Passage for review:

*** Begin section ***

Acute ingestion of inorganic mercury salts (typically secondary to ingestion of a button battery) can manifest in a few hours as corrosive gastroenteritis, signified by metallic taste, oropharyngeal burns, nausea, hematemesis, severe abdominal pain, hematochezia, acute tubular necrosis, cardiovascular collapse, and death.

Chronic inorganic mercury intoxication produces the classic triad consisting of tremor, neuropsychiatric disturbances, and gingivostomatitis. The syndrome may result from long-term exposure to elemental mercury, inorganic mercury salts, or certain organic mercury compounds, all of which may be metabolized to mercuric ions. The tremor starts as a fine intention tremor of the fingers that is abolished during sleep but that may later involve the face and progress to choreoathetosis and spasmodic ballismus. Mixed sensorimotor neuropathy and visual disturbances may also be present. The neuropsychiatric disturbances include emotional lability, delirium, headaches, memory loss, insomnia, anorexia, and fatigue. Renal dysfunction ranges from asymptomatic proteinuria to nephrotic syndrome.

*** End section ***

Study material:
*** Begin section ***

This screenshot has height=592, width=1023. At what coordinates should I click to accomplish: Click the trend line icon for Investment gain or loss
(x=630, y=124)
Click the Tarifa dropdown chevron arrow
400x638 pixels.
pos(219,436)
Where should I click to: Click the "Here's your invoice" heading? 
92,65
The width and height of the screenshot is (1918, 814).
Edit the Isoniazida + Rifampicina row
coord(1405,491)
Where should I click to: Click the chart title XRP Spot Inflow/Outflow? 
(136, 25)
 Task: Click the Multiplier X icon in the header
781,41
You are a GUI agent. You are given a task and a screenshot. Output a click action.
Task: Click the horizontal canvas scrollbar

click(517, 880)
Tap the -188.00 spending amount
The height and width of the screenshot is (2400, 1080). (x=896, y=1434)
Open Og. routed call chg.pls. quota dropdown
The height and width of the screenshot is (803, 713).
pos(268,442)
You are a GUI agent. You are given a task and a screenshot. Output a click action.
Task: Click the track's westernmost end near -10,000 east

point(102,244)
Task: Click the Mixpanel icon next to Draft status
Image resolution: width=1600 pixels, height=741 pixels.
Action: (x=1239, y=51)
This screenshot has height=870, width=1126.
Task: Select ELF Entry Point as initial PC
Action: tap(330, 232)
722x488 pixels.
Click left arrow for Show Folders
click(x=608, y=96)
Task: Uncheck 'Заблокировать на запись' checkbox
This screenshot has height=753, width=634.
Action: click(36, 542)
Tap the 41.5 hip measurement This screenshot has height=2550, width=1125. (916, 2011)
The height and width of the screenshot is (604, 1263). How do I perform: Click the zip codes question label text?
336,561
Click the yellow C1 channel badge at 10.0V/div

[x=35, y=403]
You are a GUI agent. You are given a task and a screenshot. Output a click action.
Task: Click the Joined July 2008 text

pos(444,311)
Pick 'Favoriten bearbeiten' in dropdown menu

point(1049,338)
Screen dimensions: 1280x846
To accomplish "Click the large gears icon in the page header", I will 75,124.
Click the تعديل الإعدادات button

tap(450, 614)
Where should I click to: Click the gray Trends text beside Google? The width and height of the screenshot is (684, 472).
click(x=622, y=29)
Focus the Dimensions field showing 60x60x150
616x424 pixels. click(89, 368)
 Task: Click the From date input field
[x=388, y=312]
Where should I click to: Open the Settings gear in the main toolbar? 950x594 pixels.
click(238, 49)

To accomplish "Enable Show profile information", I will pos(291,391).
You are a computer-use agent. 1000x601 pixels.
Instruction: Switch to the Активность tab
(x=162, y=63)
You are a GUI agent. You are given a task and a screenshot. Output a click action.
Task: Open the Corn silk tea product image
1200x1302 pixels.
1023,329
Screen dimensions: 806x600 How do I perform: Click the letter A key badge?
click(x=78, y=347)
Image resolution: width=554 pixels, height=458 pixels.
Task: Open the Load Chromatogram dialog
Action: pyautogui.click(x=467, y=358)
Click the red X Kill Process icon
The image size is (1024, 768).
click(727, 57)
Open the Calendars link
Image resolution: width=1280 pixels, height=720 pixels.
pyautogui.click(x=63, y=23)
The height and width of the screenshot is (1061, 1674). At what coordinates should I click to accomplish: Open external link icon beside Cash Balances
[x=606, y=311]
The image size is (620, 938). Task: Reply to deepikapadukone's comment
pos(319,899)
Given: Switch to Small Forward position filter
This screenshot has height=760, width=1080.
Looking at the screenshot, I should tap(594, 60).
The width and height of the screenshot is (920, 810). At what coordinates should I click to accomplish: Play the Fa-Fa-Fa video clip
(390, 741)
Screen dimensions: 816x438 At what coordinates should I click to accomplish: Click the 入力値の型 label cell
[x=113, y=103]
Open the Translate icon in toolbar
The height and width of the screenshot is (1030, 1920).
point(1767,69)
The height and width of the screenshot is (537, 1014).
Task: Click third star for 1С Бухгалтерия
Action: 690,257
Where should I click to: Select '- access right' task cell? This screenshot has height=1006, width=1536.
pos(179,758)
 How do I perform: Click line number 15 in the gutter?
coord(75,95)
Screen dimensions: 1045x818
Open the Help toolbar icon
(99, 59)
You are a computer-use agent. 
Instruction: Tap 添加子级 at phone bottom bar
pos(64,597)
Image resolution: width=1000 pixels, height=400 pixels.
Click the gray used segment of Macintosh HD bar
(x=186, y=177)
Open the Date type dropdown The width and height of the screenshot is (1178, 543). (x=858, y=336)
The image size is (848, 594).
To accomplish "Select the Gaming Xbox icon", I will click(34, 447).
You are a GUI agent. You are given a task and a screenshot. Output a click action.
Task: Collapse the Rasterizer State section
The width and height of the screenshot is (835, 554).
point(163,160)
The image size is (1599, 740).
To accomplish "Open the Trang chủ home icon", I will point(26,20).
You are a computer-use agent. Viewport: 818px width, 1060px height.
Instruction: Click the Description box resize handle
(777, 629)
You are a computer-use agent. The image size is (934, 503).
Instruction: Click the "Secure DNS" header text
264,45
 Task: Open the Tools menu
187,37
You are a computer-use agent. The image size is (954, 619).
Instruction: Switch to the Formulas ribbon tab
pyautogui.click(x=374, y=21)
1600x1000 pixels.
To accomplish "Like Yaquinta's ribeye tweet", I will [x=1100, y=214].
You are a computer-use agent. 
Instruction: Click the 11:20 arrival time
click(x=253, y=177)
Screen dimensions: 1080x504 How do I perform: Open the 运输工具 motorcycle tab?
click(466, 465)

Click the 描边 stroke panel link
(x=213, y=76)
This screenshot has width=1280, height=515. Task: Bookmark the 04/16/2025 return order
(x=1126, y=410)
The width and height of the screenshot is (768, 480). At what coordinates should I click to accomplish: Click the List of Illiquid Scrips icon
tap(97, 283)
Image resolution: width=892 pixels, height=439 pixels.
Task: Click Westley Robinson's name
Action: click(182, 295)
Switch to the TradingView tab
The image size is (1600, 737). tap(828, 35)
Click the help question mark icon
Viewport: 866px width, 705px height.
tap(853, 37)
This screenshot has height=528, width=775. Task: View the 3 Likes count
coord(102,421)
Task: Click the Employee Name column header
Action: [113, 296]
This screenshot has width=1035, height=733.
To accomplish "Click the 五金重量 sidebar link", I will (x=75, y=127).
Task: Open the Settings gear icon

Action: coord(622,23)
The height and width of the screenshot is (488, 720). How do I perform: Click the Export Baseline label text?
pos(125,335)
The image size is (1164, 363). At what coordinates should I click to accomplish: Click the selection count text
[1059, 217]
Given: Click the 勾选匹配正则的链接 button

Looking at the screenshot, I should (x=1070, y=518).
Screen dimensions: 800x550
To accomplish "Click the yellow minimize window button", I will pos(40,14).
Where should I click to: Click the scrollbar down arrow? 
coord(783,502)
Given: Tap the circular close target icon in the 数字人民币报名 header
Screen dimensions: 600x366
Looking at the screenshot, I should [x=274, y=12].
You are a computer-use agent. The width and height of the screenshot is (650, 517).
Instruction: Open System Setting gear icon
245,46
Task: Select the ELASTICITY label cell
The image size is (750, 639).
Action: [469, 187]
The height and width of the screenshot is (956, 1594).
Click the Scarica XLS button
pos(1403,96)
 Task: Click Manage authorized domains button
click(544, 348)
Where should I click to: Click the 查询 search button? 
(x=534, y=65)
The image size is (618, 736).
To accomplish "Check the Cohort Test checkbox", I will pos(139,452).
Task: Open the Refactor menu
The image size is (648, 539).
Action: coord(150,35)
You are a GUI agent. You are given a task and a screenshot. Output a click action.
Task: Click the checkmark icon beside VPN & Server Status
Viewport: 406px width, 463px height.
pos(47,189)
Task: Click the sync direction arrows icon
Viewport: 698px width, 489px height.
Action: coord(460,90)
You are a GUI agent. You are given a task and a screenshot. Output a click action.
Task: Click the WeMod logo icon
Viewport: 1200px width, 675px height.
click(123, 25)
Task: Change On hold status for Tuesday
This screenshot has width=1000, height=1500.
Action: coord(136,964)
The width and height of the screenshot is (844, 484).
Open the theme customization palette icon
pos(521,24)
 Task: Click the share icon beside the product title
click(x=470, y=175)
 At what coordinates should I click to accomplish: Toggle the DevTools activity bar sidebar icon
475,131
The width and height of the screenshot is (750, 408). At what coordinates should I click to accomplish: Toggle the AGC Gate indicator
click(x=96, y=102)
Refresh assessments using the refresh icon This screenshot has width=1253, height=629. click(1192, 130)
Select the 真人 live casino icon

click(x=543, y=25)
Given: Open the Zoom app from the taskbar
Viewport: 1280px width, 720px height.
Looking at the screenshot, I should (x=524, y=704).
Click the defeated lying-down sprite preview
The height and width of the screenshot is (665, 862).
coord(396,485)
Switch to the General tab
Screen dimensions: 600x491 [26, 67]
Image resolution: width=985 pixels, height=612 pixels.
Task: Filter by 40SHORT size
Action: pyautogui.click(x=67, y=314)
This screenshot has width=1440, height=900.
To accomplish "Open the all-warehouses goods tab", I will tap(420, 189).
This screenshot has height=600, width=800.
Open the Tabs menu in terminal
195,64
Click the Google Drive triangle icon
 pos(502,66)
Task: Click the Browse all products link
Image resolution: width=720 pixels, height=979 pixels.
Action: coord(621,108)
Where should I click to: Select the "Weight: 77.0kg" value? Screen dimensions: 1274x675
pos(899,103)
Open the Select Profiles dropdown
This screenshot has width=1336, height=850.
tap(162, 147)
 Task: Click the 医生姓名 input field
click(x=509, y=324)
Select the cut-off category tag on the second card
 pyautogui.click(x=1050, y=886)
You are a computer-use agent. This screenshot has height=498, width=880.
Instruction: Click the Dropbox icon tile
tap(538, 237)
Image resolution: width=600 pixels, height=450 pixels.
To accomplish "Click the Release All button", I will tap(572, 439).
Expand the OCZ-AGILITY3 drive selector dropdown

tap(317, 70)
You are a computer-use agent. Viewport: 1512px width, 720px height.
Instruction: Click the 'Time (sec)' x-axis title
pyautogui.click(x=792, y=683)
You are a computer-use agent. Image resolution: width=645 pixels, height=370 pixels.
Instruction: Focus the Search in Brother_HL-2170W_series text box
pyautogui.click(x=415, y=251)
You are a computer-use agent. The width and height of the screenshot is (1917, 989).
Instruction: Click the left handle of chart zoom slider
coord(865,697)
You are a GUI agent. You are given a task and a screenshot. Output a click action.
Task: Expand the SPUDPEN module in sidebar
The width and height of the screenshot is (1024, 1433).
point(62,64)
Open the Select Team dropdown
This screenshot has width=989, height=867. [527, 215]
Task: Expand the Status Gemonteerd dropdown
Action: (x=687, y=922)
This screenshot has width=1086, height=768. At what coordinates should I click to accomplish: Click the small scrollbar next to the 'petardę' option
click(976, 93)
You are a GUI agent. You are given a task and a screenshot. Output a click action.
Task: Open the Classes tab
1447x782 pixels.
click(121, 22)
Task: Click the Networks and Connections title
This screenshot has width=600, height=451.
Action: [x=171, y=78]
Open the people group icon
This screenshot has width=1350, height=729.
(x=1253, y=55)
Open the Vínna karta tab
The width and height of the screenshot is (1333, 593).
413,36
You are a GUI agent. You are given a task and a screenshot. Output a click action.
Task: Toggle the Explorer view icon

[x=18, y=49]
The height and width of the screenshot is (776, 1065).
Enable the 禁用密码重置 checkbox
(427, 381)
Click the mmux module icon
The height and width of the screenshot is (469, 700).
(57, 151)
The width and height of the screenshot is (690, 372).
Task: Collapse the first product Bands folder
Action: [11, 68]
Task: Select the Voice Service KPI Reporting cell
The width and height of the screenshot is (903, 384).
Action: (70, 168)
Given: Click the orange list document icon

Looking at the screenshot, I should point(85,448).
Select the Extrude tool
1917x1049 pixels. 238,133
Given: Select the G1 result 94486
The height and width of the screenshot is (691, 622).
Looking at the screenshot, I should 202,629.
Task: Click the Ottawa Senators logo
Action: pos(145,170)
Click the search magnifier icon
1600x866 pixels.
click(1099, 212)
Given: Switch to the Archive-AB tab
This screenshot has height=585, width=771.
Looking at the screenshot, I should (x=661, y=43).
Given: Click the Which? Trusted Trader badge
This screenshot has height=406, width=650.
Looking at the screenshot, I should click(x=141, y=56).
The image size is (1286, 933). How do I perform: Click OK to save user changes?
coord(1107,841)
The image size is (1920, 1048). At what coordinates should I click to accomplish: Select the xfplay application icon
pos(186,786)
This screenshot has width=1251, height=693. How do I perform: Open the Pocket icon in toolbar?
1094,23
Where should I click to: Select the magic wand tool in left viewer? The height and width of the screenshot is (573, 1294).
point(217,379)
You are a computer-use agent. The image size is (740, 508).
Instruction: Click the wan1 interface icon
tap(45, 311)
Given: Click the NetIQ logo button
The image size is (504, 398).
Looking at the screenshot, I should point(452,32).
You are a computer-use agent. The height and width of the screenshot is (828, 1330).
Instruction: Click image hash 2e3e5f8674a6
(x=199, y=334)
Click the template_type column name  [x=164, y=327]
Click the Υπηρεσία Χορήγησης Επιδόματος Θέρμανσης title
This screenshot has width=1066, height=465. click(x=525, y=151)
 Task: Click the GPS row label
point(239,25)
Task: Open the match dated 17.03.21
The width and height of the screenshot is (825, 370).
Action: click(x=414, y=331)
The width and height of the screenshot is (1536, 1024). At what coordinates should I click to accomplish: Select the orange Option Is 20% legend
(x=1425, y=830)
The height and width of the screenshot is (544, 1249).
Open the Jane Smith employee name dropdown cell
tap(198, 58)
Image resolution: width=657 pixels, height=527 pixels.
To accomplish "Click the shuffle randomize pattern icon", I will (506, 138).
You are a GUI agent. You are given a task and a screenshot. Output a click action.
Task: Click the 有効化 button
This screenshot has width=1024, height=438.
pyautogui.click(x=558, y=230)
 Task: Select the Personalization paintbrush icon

*** End section ***

Assignment:
Please summarize the passage on mercury poisoning in two sentences.

Output for this task:
Acute ingestion of inorganic mercury salts, typically from a swallowed button battery, can cause corrosive gastroenteritis within a few hours, with symptoms ranging from metallic taste and severe abdominal pain to acute tubular necrosis, cardiovascular collapse, and death. Chronic inorganic mercury intoxication produces a classic triad of tremor, neuropsychiatric disturbances, and gingivostomatitis, and it may also bring neuropathy, visual disturbances, and renal dysfunction ranging from asymptomatic proteinuria to nephrotic syndrome.